Le grandi manovre del piccolo partito

Calenda detta le regole al Pd: no a Di Maio, a Fratoianni e Bonelli. Ma qual è il vero peso elettorale di Azione?

Il segretario di Azione, Carlo Calenda, insieme alle ministre Mariastella Gelmini e Mara Carfagna ANSA/FABIO FRUSTACI

Quanto pesa Carlo Calenda nell’urna? I sondaggisti lo danno quasi non pervenuto: 2,5, massimo 3%. Però lui ritiene, vedremo se a ragione o a torto, di essere la chiave di volta per evitare che il Centrodestra vinca le elezioni. E il Pd, per il momento, non sa se dargli retto o meno. Il fatto è che Calenda detta l’agenda. Oggi, 31 luglio 2022, ha inviato tre tweet. Sono tre no. No a Fratoianni, no a Bonelli, no a Di Maio.

LETTA – A 24 ore, forse meno, dall’annuncio della decisione che dovrebbe chiudere il braccio di ferro sulle alleanze del centrosinistra, Carlo Calenda gioca la sua partita e pone condizioni ben precise ai Dem di Enrico Letta. Condizioni talmente stringenti che dalle parti del Nazareno le considerano come un ostacolo molto difficile da superare. “Ma non impossibile”, predicano ottimismo i pontieri dei due partiti (soprattutto lato +Europa). Enrico Letta professa calma e disponibilità al dialogo, ma allo stesso tempo mostra l’orologio agli alleati: “stiamo mettendo tutto il nostro impegno a convincere tutti quelli che vogliono e possono far parte della nostra alleanza di esserci. Non mettiamo veti, non abbiamo un atteggiamento men che costruttivo”, ma “il tempo passa – avverte -, ormai c’è poco tempo davanti”.

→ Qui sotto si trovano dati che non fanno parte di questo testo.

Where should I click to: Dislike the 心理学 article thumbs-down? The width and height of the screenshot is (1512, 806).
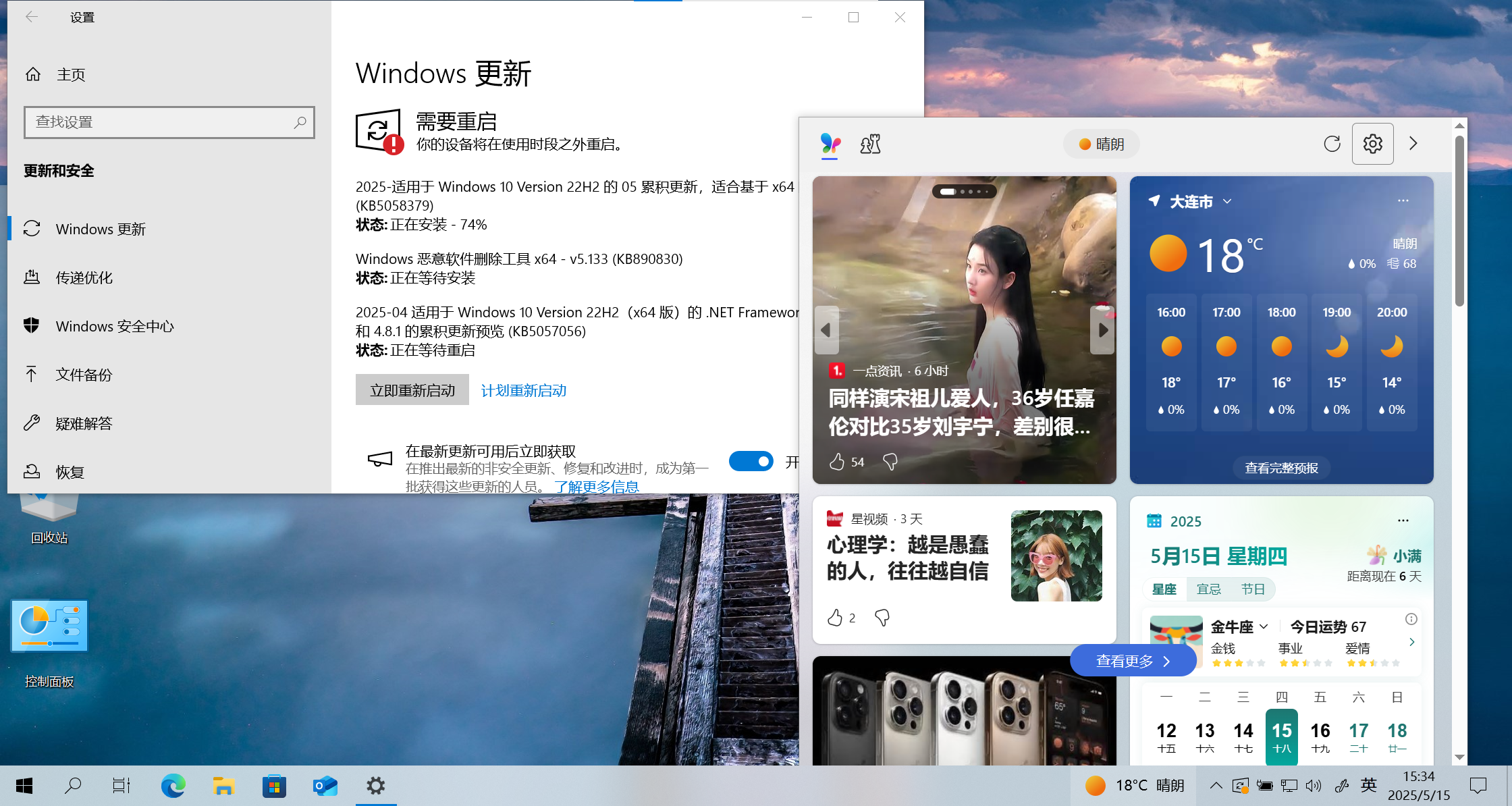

ALLEANZA – La preoccupazione principale del segretario dem, però, è sui possibili sviluppi politici di una decisione di Calenda: “Mi sento di fare un appello accorato – scandisce infatti da Casalgrande – a tutti coloro che in queste ore hanno dubbi sul fatto di creare una larga, importante e convinta alleanza che sia in grado di battere le destre. Coloro che pensano che fare un terzo polo che si mette in mezzo sia conveniente o possa essere più utile. Un terzo polo in questo momento – sottolinea con forza – è il modo migliore per aiutare le destre che non hanno bisogno di ulteriori aiuti”. Calenda, al momento, resta sulle sue posizioni e via social istruisce il Pd sulle sue regole di ingaggio: “Discutiamo di quello che volete, ma agli elettori di @Azione_it non possiamo chiedere di votare Di Maio, Bonelli (anti ILVA, termovalorizzatori e rigassificatori) e Fratoianni (che ha votato 55 volte la sfiducia a Draghi) nei collegi uninominali”.

AMBIENTALISTI – Un aut aut su cui Europa Verde e Sinistra Italiana subito replicano: “Carlo Calenda continua a parlare di cose che non conosce: dovrebbe farsi un giro a Piombino per capire quanto sia pericoloso un rigassificatore nel porto della città”, tuonano Angelo Bonelli, Eleonora Evi e Nicola Fratoianni che sui permessi facili e senza controlli per il rigassificatore paragonano “le politiche di Calenda sul clima” a quelle di Donald Trump. Strada sempre più in salita, dunque. Considerando anche che Calenda, nel tweet-bombing di oggi, va a contestare lo stesso Letta e la sua proposta – rilanciata appena ieri sera – di una dote ai 18enni da finanziare con una patrimoniale per i plurimilionari.

TRASFUGHI – “Ai diciottenni non serve una dote ma un’istruzione di qualità e meno tasse sul lavoro. @Azione_it aveva proposto di concentrare il taglio dello scorso anno sui ragazzi fino a 30 anni. Nessuno, dicasi nessuno, lo ha votato”, scrive all’ora di pranzo marcando il tweet con l’hashtag “#ItaliasulSerio”. E poco sul serio Calenda prende un retroscena, smentito a stretto giro dal Nazareno, che voleva l’attuale presidente della Camera, Roberto Fico, “corteggiato” dal Pd. “Wow”, la stupita e sarcastica replica alla notizia. Del resto, e Calenda di certo non ne fa mistero, tutto ciò che in qualche modo riguarda chi ha votato contro il governo Draghi e che strizza l’occhio ai transfughi 5 Stelle viene visto come fumo negli occhi.